■ EXERCISE AIM
Each entry should be copied as it stands, leaving the pictures behind.

■ PROVIDED ENTRIES
——————————
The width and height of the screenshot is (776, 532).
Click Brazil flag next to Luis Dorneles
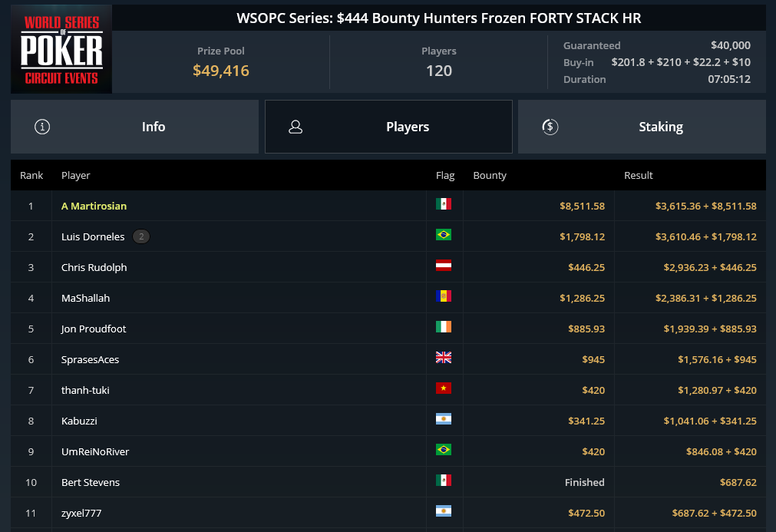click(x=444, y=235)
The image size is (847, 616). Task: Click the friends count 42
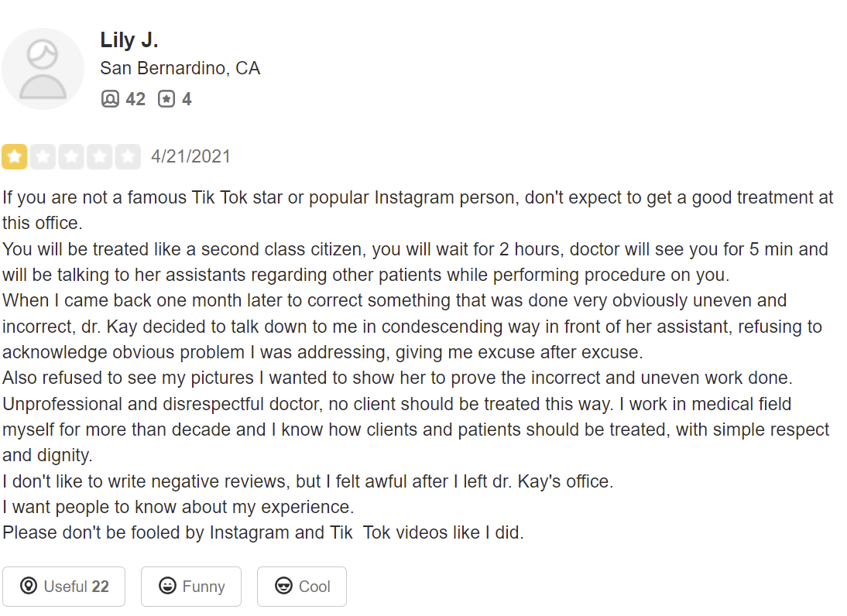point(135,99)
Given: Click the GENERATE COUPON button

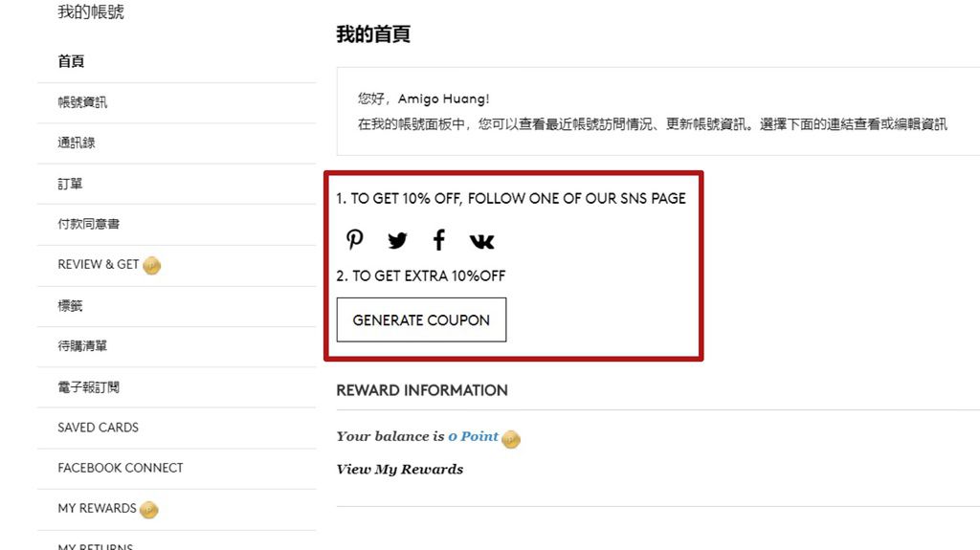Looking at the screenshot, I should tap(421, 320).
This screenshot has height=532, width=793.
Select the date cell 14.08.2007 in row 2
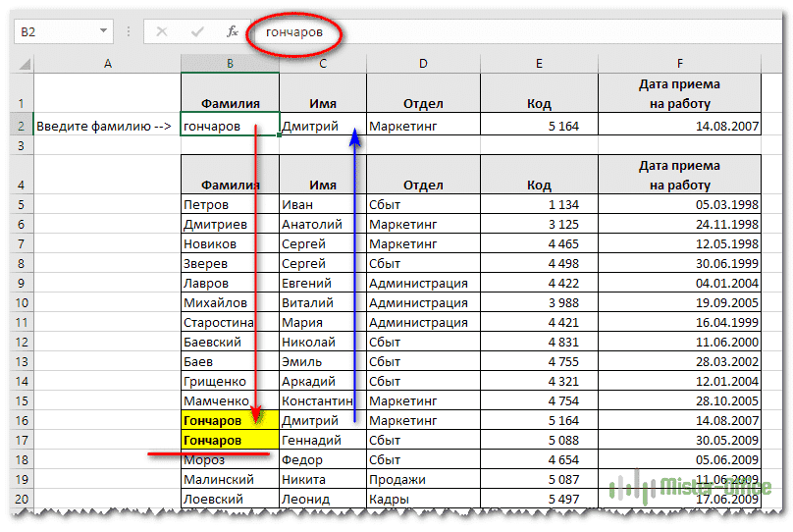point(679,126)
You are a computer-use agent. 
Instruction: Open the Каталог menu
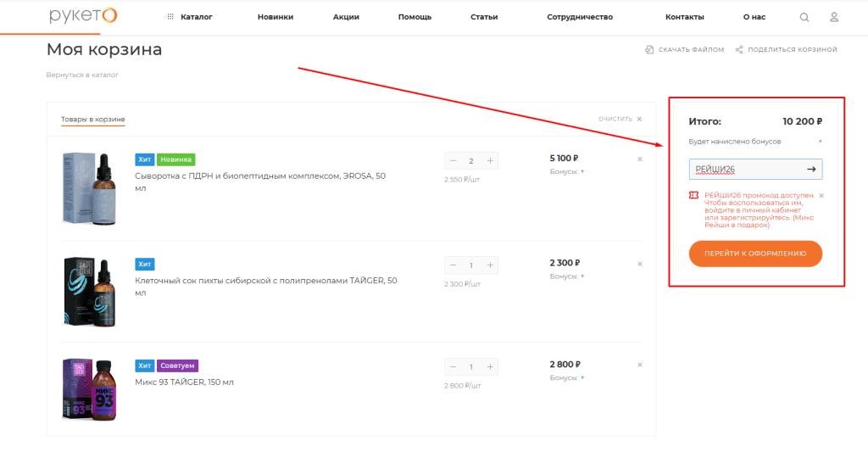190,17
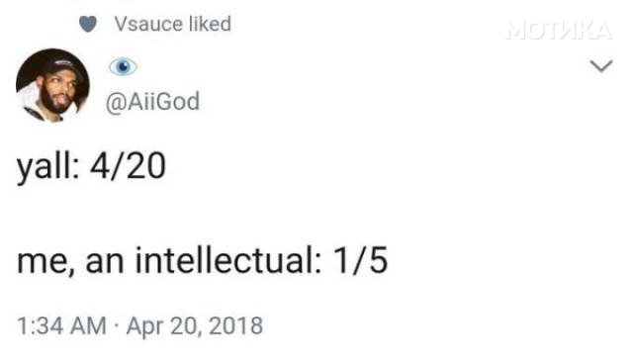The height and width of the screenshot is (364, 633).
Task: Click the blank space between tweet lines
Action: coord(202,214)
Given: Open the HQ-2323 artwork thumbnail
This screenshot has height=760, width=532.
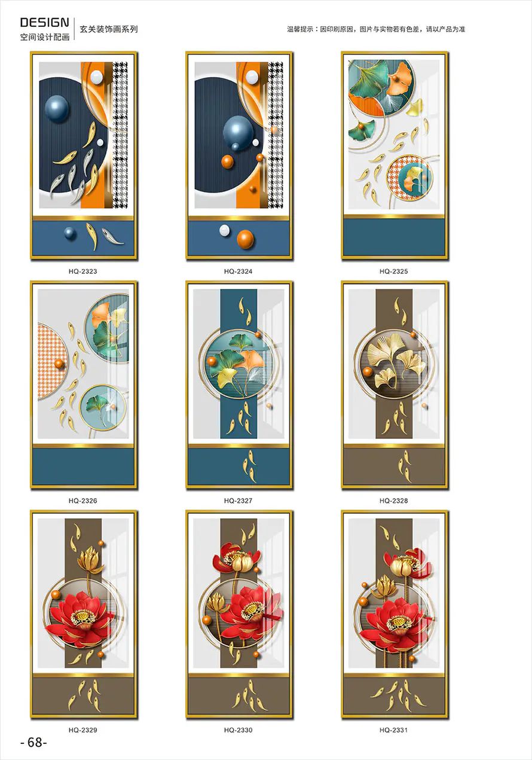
——————————
■ TASK ANSWER
The width and height of the screenshot is (776, 532).
Click Brazil flag next to Luis Dorneles
click(x=444, y=235)
The image size is (847, 616). Task: Click the friends count 42
point(135,99)
Given: Click the GENERATE COUPON button

Looking at the screenshot, I should tap(421, 320).
This screenshot has height=532, width=793.
Select the date cell 14.08.2007 in row 2
point(679,126)
You are a computer-use agent. 
Instruction: Open the Каталог menu
190,17
The height and width of the screenshot is (364, 633).
Task: Click the blank space between tweet lines
Action: coord(202,214)
Given: Open the HQ-2323 artwork thumbnail
This screenshot has height=760, width=532.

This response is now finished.